▶ _TASK STATEMENT_
Take the part that opens with the line containing "The image size is (1231, 809)." and closes with the line containing "[x=516, y=260]", replace "How do I perform:" with "How can I do this:" throughout it, and give those lines again with everything else unchanged.

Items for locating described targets
## Start

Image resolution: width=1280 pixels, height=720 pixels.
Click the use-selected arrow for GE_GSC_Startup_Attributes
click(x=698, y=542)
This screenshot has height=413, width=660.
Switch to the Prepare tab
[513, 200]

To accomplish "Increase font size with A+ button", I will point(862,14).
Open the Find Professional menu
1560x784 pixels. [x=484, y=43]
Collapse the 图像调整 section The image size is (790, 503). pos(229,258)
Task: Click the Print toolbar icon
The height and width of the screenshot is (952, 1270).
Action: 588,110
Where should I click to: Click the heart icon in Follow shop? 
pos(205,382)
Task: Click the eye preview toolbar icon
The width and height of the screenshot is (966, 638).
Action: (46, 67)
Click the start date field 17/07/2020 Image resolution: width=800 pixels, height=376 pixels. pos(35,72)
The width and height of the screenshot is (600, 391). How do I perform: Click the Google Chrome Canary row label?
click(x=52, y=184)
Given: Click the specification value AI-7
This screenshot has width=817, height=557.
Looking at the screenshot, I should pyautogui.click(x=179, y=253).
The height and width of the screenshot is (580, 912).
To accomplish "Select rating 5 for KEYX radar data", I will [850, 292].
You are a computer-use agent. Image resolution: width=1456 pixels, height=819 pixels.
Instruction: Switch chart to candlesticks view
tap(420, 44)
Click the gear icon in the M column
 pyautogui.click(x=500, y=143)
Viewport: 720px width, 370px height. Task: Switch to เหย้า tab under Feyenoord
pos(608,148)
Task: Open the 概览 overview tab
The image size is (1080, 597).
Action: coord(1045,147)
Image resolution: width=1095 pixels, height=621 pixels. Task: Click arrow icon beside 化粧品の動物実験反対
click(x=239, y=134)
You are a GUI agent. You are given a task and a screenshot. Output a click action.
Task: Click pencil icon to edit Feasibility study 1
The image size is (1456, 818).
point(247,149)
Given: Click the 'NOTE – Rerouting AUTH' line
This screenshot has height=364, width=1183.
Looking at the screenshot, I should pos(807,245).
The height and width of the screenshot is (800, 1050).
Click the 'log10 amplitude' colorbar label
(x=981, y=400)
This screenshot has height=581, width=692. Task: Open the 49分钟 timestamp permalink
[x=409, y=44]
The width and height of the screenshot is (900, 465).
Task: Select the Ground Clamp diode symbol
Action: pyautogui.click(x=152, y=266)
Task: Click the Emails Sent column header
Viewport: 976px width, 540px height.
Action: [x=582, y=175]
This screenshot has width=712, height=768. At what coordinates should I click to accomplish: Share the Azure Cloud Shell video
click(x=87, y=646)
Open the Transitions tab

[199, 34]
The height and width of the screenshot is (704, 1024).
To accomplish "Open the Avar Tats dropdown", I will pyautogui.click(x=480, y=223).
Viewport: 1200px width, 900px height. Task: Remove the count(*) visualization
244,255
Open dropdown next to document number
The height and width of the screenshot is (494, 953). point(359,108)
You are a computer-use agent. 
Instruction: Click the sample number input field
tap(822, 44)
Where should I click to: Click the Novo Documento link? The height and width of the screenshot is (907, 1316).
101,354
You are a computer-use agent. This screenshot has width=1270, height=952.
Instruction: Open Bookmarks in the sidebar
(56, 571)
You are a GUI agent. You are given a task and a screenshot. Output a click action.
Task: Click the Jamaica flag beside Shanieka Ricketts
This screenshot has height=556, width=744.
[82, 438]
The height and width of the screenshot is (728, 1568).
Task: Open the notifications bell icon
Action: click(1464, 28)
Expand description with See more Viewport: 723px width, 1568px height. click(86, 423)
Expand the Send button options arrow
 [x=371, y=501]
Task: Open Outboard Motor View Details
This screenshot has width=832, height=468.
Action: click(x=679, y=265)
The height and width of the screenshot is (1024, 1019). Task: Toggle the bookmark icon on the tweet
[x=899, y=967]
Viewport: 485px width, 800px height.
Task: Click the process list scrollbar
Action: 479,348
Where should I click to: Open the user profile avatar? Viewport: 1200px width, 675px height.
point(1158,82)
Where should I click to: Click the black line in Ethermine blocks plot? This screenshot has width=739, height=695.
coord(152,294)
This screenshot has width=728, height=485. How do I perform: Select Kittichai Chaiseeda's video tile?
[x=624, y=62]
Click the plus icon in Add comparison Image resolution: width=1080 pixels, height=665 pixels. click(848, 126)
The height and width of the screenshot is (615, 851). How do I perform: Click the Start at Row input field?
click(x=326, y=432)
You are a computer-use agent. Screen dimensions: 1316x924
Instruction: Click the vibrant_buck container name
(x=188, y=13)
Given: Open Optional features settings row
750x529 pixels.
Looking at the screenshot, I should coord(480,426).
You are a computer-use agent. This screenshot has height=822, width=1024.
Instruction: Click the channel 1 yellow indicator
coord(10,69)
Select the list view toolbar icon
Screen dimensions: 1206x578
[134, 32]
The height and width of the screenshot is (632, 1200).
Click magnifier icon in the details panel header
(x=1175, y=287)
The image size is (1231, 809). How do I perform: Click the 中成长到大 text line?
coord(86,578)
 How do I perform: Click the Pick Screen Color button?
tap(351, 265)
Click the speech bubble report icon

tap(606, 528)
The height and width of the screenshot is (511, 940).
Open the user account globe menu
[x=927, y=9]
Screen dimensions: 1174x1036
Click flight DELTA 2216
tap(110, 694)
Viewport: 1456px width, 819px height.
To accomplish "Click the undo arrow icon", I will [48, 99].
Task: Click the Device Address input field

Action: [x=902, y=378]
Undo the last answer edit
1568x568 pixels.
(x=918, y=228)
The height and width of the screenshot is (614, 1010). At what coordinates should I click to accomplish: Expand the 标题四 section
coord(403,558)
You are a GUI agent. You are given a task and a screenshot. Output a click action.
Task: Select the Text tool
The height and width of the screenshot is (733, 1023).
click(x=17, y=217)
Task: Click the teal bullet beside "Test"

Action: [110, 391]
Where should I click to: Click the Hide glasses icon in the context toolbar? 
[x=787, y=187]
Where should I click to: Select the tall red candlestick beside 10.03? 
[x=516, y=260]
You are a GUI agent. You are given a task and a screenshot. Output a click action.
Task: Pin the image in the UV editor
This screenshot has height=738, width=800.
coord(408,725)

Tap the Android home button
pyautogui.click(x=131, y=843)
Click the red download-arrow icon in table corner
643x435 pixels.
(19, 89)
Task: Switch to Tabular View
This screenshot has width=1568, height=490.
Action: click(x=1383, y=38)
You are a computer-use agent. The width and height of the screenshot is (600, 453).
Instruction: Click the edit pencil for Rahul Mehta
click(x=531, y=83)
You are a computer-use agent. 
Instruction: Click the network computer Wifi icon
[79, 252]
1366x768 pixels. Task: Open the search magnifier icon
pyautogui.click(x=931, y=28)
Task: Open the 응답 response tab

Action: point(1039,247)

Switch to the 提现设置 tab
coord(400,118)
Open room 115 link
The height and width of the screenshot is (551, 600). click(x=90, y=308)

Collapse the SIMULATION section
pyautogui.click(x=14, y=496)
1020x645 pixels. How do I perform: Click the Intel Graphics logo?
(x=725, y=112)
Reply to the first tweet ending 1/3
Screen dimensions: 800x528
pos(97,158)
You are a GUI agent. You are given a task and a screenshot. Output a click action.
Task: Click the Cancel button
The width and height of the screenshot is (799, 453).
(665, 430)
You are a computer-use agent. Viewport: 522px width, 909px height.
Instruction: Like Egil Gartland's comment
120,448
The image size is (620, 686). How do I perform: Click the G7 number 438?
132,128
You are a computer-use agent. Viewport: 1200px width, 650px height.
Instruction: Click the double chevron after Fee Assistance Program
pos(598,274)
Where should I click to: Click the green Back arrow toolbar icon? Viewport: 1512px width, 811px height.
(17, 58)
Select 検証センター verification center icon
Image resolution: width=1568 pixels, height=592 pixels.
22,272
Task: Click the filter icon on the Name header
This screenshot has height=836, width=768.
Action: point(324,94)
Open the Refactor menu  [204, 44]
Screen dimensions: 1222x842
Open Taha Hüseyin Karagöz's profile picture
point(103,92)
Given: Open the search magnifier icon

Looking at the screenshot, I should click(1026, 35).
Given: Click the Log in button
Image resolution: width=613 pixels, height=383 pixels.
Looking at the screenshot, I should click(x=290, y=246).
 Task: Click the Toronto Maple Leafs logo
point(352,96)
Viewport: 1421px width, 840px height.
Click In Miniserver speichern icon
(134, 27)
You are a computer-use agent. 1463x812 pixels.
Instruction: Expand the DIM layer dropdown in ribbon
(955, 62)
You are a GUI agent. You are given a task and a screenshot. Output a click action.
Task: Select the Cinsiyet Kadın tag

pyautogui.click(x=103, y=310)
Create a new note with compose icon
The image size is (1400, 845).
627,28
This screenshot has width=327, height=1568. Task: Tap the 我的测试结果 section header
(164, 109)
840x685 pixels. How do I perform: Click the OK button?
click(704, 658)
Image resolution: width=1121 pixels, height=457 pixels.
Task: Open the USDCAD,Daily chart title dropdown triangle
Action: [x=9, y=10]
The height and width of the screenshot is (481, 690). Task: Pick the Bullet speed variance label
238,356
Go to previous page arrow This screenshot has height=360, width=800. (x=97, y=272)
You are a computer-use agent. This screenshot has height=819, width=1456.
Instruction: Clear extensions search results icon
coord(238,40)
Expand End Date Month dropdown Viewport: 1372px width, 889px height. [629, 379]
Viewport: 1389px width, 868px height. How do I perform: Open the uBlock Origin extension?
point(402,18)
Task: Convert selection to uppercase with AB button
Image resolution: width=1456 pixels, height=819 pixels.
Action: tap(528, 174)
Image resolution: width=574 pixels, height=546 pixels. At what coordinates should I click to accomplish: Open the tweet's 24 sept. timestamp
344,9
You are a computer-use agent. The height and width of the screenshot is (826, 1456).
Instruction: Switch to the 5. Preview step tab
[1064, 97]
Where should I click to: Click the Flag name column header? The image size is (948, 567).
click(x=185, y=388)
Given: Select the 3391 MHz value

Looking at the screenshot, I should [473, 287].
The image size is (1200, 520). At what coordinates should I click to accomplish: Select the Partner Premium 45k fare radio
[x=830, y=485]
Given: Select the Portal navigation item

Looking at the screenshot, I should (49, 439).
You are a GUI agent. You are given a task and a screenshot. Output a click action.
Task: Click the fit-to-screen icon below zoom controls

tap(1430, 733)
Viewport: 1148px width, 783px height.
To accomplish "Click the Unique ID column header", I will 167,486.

## End

▶ _ANSWER TO THE PROBLEM_
The image size is (1231, 809). How can I do this: Click the 中成长到大 text line?
coord(86,578)
 How can I do this: Click the Pick Screen Color button?
tap(351, 265)
Click the speech bubble report icon

tap(606, 528)
The height and width of the screenshot is (511, 940).
Open the user account globe menu
[x=927, y=9]
Screen dimensions: 1174x1036
Click flight DELTA 2216
tap(110, 694)
Viewport: 1456px width, 819px height.
To accomplish "Click the undo arrow icon", I will [48, 99].
Task: Click the Device Address input field

Action: [x=902, y=378]
Undo the last answer edit
1568x568 pixels.
(x=918, y=228)
The height and width of the screenshot is (614, 1010). At what coordinates should I click to accomplish: Expand the 标题四 section
coord(403,558)
You are a GUI agent. You are given a task and a screenshot. Output a click action.
Task: Select the Text tool
The height and width of the screenshot is (733, 1023).
click(x=17, y=217)
Task: Click the teal bullet beside "Test"

Action: [110, 391]
Where should I click to: Click the Hide glasses icon in the context toolbar? 
[x=787, y=187]
Where should I click to: Select the tall red candlestick beside 10.03? 
[x=516, y=260]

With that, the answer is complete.